Table 11. Performance with varying threshold value of 90,112 testing samples.

Threshold	TP	FN	TN	FP	TPR	TNR
0.0	3248	0	0	86,864	100%	0%
0.1	2648	600	42,096	44,768	82%	48%
0.2	2171	1077	60,526	26,338	67%	70%
0.3	1805	1443	69,360	17,504	56%	80%
0.4	1598	1650	74,922	11,942	49%	86%
0.5	1245	2003	79,564	7300	38%	92%
0.6	971	2277	82,275	4589	30%	95%
0.7	720	2528	84,422	2422	22%	97%
0.8	476	2772	85,770	1094	15%	99%
0.9	138	3110	86,730	134	4%	99%
1.0	0	3248	86,864	0	0%	100%

shows the detailed results with varying threshold. Obviously, when the whole test set of 90,112 samples is used for testing, the overall result is worse. This is because the test data are very unbalanced. If we use the same threshold of 0.3, the TPR decreases from 84% to 56% and the TNR decreases from 83% to 80%. This is because there are many samples that are difficult to clearly define the class. Even so, if the threshold is set at 0.4, 13,540 (1598 + 11,942) samples will be classified as positive. There will be 49.1% (1598/3248) positive samples detected, and only 15.6% (13,540/86,864) of the population need to be checked. In this way, we can reduce the impact of CKD through a compromise of testing creatinine for those identified in the CKD risk class.

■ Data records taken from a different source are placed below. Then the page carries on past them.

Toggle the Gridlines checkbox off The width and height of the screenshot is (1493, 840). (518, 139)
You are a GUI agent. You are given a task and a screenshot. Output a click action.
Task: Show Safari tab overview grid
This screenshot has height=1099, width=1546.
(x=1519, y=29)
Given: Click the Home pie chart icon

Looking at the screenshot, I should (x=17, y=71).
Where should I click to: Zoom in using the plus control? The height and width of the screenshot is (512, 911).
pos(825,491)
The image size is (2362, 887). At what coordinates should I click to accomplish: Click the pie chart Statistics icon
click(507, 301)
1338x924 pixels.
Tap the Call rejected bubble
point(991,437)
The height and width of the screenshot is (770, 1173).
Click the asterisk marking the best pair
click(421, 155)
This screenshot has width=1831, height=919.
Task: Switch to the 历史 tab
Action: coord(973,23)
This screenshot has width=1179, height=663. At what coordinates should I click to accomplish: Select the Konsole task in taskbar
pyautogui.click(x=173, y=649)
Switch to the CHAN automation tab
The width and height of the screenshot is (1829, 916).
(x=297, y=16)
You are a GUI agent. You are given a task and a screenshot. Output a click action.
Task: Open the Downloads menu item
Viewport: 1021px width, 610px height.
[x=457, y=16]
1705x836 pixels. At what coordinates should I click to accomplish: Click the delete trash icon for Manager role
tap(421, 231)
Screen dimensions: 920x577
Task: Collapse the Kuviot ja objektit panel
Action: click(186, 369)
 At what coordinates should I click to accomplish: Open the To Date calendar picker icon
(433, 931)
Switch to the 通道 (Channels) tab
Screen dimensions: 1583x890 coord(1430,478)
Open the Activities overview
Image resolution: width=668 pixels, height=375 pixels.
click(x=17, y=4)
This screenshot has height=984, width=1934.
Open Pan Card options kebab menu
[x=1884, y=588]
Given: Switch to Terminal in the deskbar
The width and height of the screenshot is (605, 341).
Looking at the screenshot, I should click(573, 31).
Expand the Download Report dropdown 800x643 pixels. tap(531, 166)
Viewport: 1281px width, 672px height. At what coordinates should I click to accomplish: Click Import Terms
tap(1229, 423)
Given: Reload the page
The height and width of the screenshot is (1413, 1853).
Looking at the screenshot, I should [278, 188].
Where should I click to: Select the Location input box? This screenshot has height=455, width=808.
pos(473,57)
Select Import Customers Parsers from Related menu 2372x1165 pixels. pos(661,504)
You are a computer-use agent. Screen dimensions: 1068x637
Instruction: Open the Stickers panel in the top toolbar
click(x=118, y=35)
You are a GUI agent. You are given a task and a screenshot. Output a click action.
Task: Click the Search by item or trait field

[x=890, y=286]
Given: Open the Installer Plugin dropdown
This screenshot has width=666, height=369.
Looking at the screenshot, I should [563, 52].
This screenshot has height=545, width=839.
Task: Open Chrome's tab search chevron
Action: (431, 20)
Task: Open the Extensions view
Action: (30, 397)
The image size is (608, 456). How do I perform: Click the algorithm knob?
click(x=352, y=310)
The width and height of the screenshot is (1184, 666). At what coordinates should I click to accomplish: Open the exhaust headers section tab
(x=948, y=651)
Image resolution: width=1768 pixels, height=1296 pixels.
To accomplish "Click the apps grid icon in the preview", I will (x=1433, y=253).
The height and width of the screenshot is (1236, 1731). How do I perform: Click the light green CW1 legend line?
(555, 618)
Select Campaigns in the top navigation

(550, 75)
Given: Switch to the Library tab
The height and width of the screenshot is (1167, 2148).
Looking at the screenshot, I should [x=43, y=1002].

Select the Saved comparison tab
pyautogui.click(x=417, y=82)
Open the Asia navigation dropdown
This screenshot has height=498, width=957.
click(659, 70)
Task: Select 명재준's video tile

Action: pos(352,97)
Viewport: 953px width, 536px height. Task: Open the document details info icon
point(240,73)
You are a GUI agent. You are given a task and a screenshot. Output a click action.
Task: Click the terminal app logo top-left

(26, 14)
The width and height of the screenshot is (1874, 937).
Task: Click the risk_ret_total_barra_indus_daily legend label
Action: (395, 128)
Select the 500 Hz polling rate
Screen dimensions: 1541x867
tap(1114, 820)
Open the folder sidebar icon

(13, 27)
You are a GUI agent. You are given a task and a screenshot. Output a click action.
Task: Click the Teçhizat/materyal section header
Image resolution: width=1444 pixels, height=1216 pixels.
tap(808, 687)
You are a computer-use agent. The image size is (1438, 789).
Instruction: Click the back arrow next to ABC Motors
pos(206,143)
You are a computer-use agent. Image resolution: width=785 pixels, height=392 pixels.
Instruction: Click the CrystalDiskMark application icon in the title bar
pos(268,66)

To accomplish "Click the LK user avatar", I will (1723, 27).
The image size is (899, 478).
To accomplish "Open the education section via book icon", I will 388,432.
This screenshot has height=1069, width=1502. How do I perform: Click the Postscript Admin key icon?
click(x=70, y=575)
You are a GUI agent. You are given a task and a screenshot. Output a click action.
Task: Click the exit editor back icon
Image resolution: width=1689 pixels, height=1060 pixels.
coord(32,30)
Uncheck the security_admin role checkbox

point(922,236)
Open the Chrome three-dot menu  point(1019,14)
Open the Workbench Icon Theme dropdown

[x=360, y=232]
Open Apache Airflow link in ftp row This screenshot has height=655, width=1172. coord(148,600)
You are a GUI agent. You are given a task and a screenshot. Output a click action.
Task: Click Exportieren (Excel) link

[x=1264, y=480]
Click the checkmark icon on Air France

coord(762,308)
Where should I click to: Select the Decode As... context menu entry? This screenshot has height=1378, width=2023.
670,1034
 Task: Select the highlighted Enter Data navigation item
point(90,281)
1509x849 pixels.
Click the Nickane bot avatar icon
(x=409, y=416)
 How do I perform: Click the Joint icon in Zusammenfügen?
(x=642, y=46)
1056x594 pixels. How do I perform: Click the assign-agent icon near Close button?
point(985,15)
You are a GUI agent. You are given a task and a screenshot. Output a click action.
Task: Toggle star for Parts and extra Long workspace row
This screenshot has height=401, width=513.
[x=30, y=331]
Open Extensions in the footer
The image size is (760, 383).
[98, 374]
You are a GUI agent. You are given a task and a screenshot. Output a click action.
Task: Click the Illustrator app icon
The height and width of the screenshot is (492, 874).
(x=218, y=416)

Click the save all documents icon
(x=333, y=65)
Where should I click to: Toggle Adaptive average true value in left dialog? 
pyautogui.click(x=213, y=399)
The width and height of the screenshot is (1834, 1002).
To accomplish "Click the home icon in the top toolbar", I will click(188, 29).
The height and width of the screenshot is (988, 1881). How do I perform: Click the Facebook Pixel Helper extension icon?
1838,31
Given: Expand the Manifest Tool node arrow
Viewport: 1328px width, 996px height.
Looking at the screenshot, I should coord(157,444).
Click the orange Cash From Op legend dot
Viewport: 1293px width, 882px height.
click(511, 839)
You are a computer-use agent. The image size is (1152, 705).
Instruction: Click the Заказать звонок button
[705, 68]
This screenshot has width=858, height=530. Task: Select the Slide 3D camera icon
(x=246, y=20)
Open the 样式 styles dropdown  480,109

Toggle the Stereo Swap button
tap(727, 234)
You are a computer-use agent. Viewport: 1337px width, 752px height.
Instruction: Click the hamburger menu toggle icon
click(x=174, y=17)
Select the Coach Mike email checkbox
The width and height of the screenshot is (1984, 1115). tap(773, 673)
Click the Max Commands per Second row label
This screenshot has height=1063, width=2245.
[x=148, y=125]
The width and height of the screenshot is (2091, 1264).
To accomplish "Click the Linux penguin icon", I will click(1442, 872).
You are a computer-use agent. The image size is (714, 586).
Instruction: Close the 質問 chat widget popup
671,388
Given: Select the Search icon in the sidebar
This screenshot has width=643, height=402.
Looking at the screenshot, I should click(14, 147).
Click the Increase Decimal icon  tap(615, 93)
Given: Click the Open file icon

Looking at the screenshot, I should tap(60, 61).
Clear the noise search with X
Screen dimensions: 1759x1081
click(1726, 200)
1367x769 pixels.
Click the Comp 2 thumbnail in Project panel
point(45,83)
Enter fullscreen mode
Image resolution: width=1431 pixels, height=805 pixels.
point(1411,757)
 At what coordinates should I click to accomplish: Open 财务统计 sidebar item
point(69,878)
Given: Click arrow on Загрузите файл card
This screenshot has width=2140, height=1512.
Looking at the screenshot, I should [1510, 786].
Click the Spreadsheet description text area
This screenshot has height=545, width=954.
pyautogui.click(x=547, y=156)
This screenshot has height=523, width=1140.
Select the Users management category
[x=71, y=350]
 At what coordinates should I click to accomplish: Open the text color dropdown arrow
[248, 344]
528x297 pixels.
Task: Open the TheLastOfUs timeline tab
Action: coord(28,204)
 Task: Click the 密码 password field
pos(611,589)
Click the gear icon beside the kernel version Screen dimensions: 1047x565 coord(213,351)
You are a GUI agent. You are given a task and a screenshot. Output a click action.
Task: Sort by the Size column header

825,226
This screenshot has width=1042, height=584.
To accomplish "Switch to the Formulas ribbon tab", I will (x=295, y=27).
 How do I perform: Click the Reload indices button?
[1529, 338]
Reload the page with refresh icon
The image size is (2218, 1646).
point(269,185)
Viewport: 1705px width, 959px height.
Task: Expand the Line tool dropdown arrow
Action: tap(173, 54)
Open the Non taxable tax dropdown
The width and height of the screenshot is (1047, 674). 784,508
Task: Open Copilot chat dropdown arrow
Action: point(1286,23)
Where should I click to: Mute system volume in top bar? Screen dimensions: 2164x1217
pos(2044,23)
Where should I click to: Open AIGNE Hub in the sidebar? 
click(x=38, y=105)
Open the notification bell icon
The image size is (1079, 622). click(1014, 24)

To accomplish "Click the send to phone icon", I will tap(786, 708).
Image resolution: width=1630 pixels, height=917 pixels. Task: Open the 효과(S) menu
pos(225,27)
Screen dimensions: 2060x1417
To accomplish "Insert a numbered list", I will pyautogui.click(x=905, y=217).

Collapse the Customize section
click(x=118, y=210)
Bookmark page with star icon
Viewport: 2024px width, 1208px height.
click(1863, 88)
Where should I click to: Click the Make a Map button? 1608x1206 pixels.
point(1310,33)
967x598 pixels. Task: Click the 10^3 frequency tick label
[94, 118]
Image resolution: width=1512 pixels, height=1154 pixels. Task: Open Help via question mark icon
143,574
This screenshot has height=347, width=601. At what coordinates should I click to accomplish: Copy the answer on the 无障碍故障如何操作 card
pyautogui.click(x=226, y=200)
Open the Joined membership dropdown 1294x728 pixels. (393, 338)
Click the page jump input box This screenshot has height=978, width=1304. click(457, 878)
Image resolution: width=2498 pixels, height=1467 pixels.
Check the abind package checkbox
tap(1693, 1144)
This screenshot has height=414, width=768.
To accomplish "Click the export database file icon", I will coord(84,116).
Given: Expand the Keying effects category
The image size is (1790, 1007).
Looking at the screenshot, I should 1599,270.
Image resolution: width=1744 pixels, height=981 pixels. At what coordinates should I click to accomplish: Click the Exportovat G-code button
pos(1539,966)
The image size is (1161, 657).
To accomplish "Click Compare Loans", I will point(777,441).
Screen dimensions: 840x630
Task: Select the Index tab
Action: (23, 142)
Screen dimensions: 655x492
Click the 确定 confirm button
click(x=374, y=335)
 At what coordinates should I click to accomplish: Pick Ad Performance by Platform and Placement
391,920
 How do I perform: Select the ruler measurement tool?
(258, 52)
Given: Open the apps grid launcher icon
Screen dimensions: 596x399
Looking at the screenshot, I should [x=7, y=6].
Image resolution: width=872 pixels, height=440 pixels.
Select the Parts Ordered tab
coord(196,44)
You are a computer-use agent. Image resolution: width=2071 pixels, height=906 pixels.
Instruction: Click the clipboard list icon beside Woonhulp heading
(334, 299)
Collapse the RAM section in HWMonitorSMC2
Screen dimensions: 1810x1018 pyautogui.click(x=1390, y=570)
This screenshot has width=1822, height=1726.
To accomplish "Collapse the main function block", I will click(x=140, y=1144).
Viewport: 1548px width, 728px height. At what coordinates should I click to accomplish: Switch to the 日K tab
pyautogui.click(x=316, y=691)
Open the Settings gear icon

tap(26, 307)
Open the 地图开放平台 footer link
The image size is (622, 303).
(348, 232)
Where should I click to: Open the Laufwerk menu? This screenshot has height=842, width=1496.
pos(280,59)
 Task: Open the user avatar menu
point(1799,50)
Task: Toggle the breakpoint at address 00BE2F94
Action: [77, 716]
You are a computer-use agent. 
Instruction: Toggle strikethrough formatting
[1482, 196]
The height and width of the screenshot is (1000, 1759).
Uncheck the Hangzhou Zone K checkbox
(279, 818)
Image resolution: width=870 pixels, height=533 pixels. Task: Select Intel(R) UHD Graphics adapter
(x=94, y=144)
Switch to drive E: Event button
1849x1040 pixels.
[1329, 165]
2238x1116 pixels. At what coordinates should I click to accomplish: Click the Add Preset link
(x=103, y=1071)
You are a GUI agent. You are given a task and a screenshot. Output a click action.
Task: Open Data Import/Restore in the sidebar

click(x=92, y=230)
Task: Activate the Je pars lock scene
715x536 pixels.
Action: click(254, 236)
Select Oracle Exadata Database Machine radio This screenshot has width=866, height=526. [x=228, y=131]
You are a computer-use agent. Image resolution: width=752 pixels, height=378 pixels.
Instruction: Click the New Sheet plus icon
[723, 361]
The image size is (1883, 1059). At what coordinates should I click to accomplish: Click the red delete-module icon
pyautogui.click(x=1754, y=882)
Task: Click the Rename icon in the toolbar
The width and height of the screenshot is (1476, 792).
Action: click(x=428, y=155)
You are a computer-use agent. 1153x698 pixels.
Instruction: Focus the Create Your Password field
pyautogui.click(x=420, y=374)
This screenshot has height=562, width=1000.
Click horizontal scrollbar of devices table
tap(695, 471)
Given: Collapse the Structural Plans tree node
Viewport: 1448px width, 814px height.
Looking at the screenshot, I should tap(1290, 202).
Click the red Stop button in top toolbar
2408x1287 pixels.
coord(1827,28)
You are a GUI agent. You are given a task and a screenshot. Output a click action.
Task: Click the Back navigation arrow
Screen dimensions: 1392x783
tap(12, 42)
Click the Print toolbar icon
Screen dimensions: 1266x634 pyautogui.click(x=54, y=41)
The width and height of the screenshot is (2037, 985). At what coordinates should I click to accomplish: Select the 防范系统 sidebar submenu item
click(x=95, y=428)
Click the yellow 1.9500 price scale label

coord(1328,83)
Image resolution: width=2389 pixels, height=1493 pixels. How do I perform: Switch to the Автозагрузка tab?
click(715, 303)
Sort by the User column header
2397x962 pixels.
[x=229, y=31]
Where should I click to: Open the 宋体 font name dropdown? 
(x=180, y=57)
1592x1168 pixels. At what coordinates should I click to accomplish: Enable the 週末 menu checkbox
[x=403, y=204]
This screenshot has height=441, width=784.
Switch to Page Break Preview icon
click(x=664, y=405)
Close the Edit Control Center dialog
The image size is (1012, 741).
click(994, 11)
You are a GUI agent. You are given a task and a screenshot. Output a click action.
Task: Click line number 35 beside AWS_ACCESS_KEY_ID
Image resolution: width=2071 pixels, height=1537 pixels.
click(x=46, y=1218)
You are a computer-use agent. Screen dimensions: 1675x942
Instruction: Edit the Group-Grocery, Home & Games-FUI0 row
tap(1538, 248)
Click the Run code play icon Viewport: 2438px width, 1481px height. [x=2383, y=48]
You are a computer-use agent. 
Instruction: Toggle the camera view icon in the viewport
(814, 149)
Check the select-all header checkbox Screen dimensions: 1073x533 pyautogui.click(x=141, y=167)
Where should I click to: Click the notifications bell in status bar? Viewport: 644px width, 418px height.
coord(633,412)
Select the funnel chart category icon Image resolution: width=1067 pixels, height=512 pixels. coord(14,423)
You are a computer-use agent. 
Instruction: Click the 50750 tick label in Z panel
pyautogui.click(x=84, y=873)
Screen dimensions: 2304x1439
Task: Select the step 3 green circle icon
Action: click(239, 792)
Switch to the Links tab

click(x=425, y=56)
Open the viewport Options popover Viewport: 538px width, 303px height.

5. Conclusions and Future Work

This study aims to build a regression model to predict the value of creatinine, then combine the predicted value of creatine with the common 23 health factors to evaluate the risk of CKD. As the creatinine value, which is the target variable, is extremely unbalanced, we used an undersampling method and proposed a cost-sensitive mean squared error (MSE) loss function to deal with the problem. Regrading model selection, we used three machine learning models: a bagging tree model named Random Forest, a boosting tree model named XGBoost, and a neural network based model named ResNet. To improve the result of creatinine predictor, we averaged results from eight predictors and ensembled their results. The ensembled model showed the best performance of R2 0.5590. The top six factors that influence creatinine are sex, age, hemoglobin, the level of urine protein, waist, and habit of smoking. With the predicted value of creatinine, an area under Receiver Operating Characteristic curve (AUC) of 0.76 is achieved when classifying samples for CKD.